Parser Implementation Notes

  • The root node of a URISpace is not required to be any particular element, nor even in the URISpace namespace (see the first example in “Appendix C”, of URISpace, for instance). The root node is always mapped to a repoze.urispace.selectors.TrueSelector, for regularity.
  • Create selectors for nodes based on their QNames, using a dictionary. Create predicates for the selectors (where required) from the urispace:match attribute.
  • Any node whose QName does not map to a selector type should be treated as an operator.
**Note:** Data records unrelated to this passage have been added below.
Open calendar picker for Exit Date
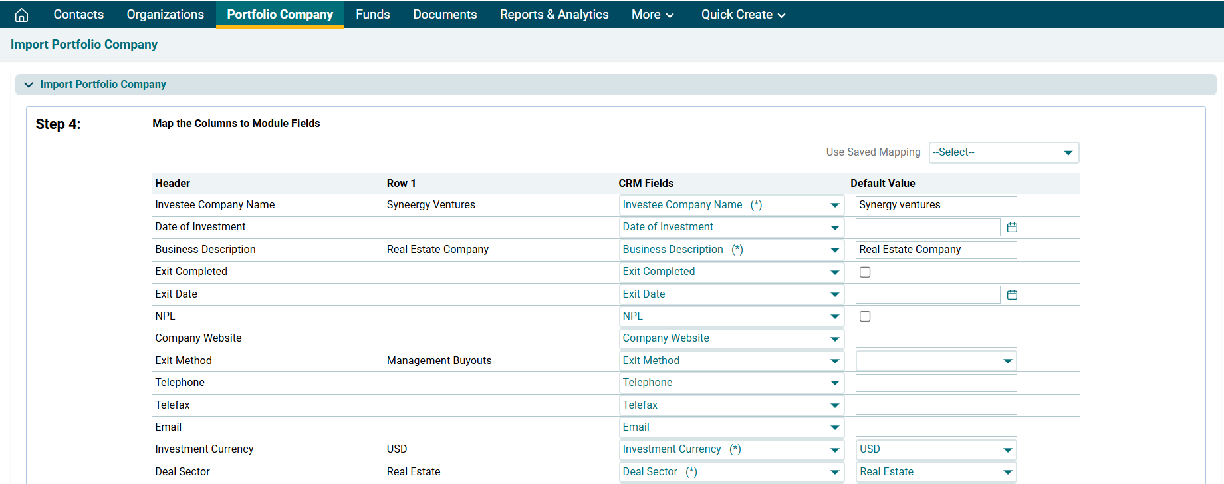The height and width of the screenshot is (484, 1224). coord(1012,294)
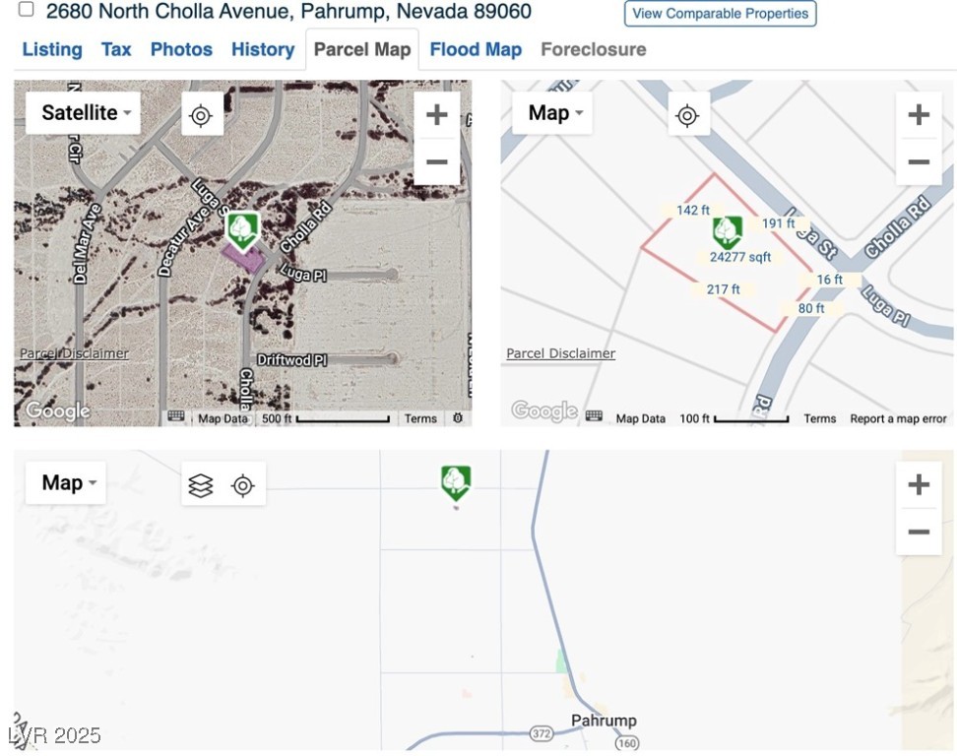This screenshot has width=957, height=756.
Task: Zoom in on the satellite map
Action: (x=436, y=115)
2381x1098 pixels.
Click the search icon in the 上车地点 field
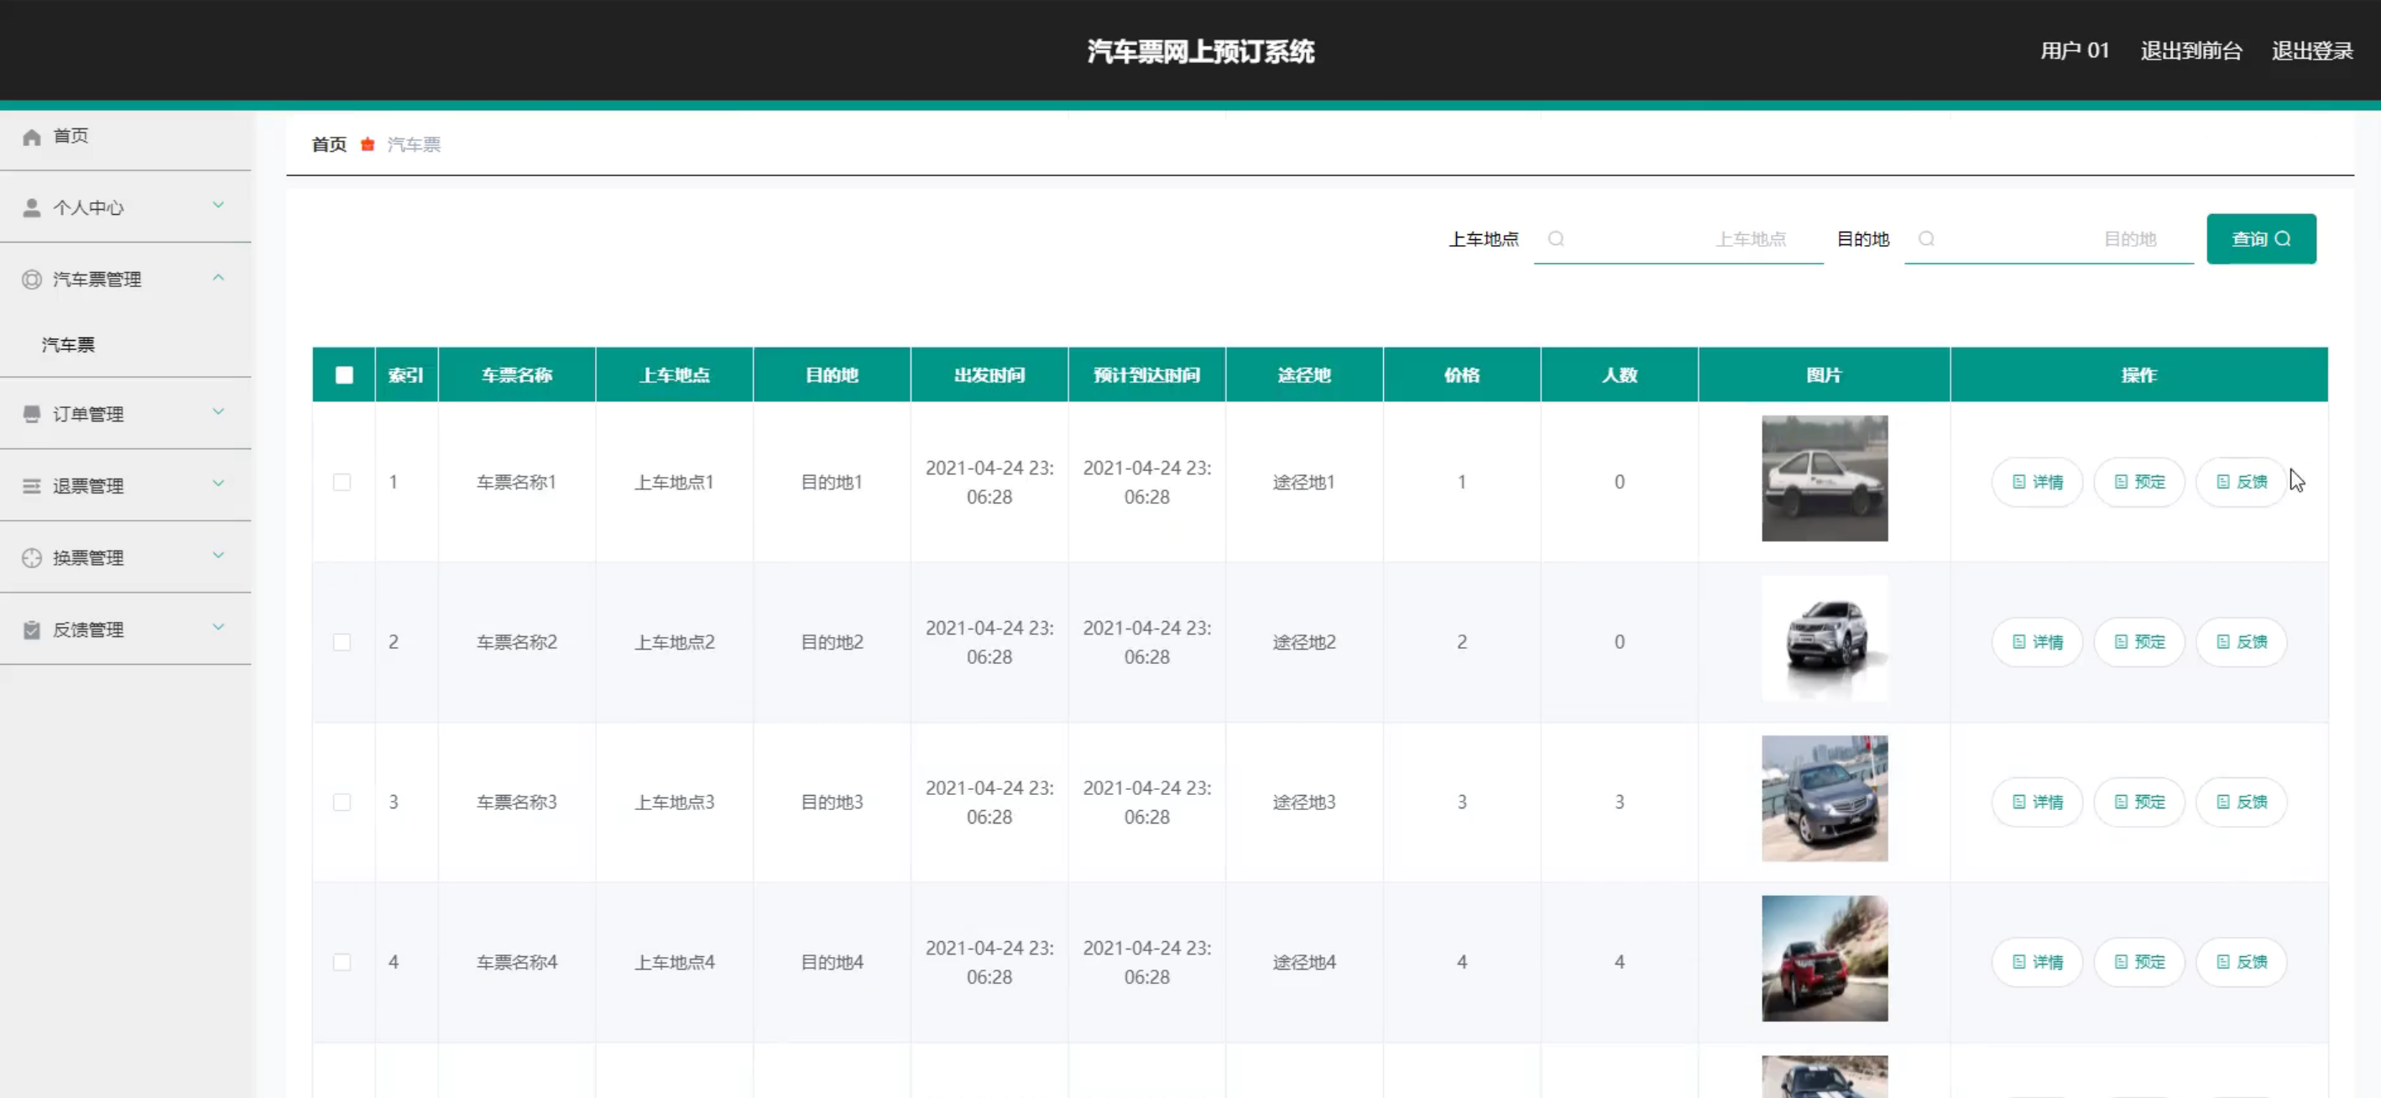1556,239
The default operator type is replace, with overrides coming from the urispace:op attribute.
  • The QName of an operator element is used to look up a converter, which is then passed the entire element (including children), and must return a (key, value) pair.
  • The default converter, used if no other is registered for the operator node’s QName, return the node’s QName as the key, and the node’s text as the value.

Implementing the Spec

  • repoze.urispace implements “Scheme Selectors” (section 3.1) by combining a selector and a predicate:

    • repoze.urispace.selectors.PredicateSelector
    • repoze.urispace.predicates.SchemePredicate
  • Of the “Authority Selectors” (section 3.2), repoze.urispace implements the “Host” variant (section 3.2.2) by combining a selector and a predicate:

    • repoze.urispace.selectors.PredicateSelector
    • repoze.urispace.predicates.NethostPredicate

    repoze.urispace does not implement selectors for “Authority Name” (section 3.2.1) or “User” (section 3.2.3). at this time.
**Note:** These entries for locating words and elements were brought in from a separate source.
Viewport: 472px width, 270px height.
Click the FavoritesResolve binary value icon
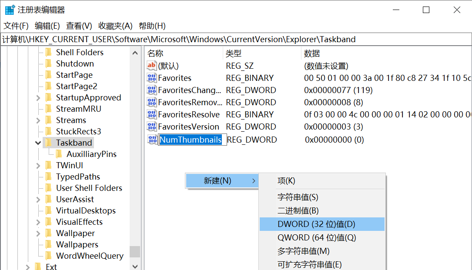tap(152, 114)
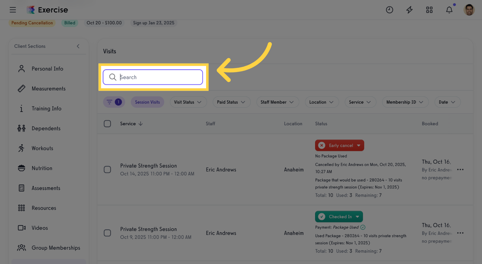Select all visits with the header checkbox
The image size is (482, 264).
click(x=107, y=124)
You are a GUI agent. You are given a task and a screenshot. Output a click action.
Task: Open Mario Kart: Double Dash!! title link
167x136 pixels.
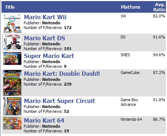(62, 74)
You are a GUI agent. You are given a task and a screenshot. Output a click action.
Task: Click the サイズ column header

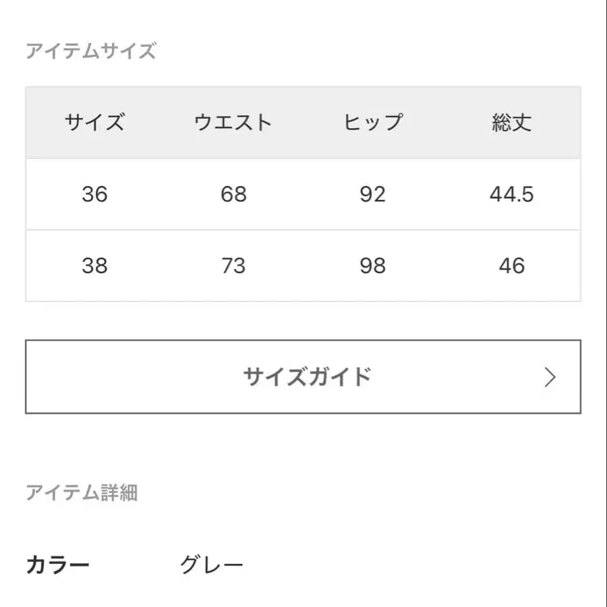pos(94,123)
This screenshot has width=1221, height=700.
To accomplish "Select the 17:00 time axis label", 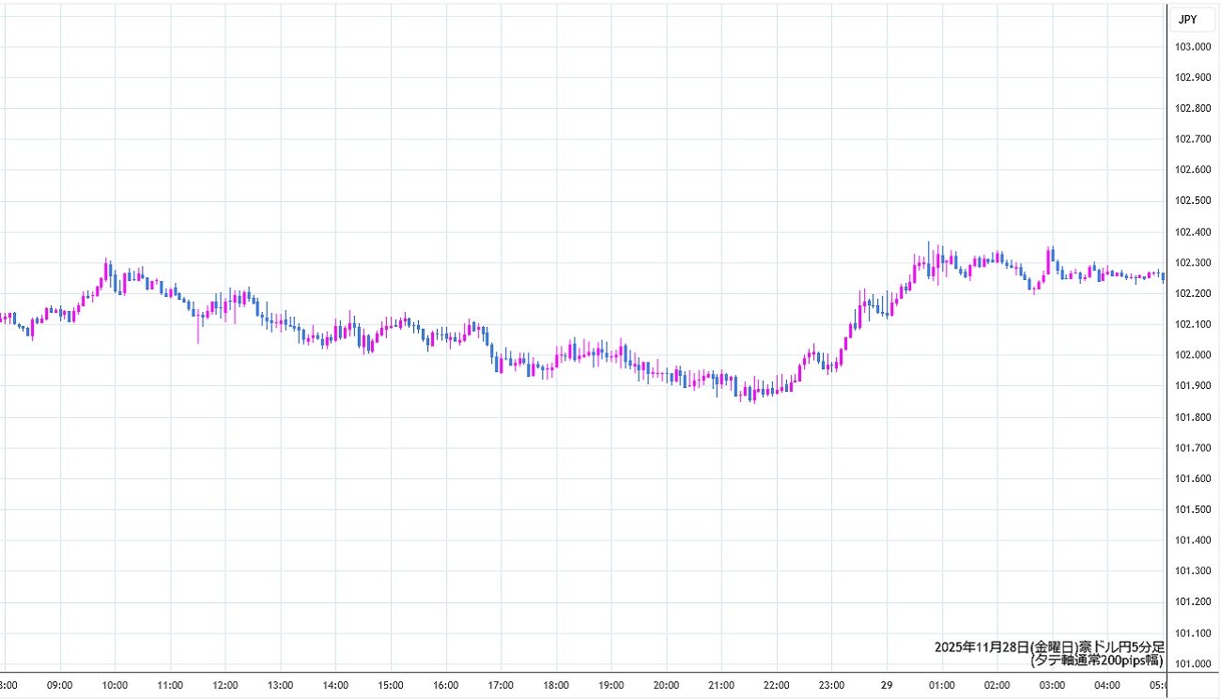I will 501,685.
  • repoze.urispace implements “Path Segment Selectors” (section 3.3) by combining a selector and a predicate:

    • repoze.urispace.selectors.PredicateSelector
    • repoze.urispace.predicates.PathFirstPredicate

Note

the semantics of the path segment selector in the spec require matching only on the first element of the current path. repoze.urispace provides extensions which allow for matches on the last element of the current path, and for matches on any element of the current path. See Extending the Spec.
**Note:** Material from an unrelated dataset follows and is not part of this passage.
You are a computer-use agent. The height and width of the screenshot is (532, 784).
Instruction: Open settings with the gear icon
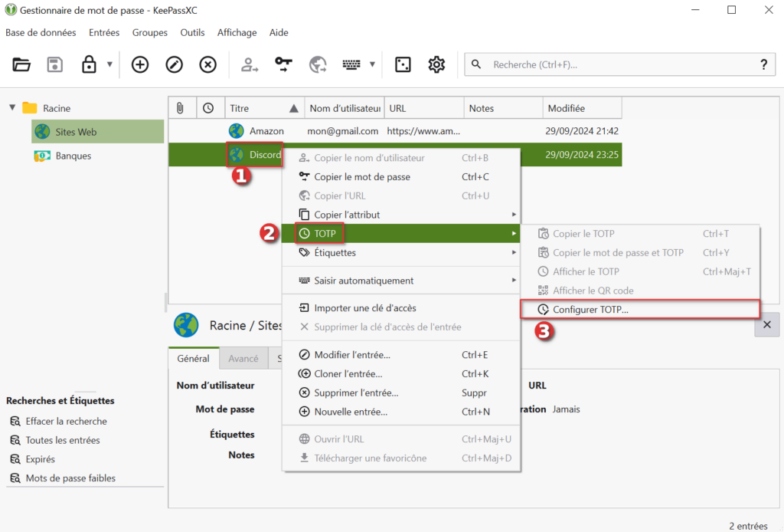pyautogui.click(x=436, y=65)

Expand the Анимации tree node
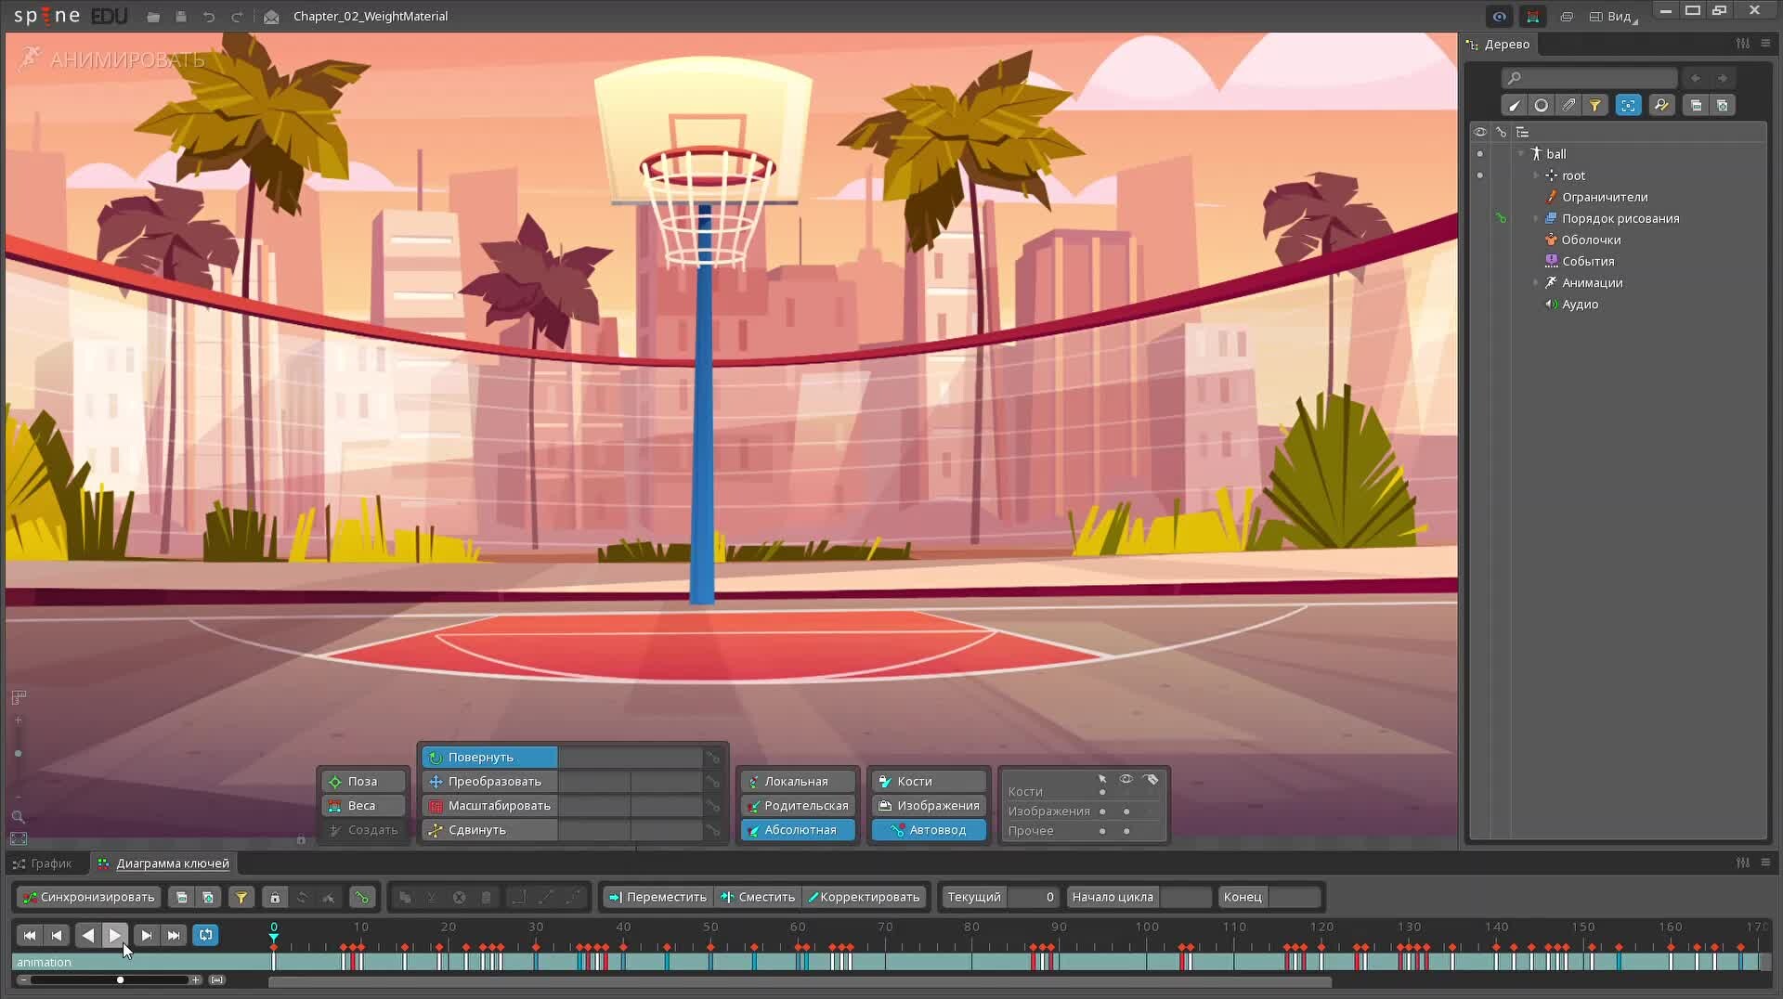pos(1535,283)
  • repoze.urispace implements “Query Selectors” (section 3.4) by combining a selector and one of two predicates, based on whether the match string includes an =:
    • repoze.urispace.selectors.PredicateSelector
    • repoze.urispace.predicates.QueryKeyPredicate
    • repoze.urispace.predicates.QueryValuePredicate

Extending the Spec

The URISpace specification contemplates extension via what it calls “External Selectors” (see chapter 4). repoze.urispace in fact uses this facility to provide additional selectors:

  • repoze.urispace implements an extension to “Path Segment” selectors (section 3.3), allowing a match on the last element of the current path:
    • repoze.urispace.selectors.PredicateSelector
    • repoze.urispace.predicates.PathLastPredicate
  • repoze.urispace implements an extension to “Path Segment” selectors (section 3.3), allowing a match on any element of the current path:
    • repoze.urispace.selectors.PredicateSelector
    • repoze.urispace.predicates.PathAnyPredicate
  • repoze.urispace.selectors.TrueSelector always dispatches to contained elements; its primary use is to represent the root node of a URISpace.
  • repoze.urispace.selectors.FalseSelector never dispatches to contained elements. Its primary use is in “commenting out” sections of the URISpace.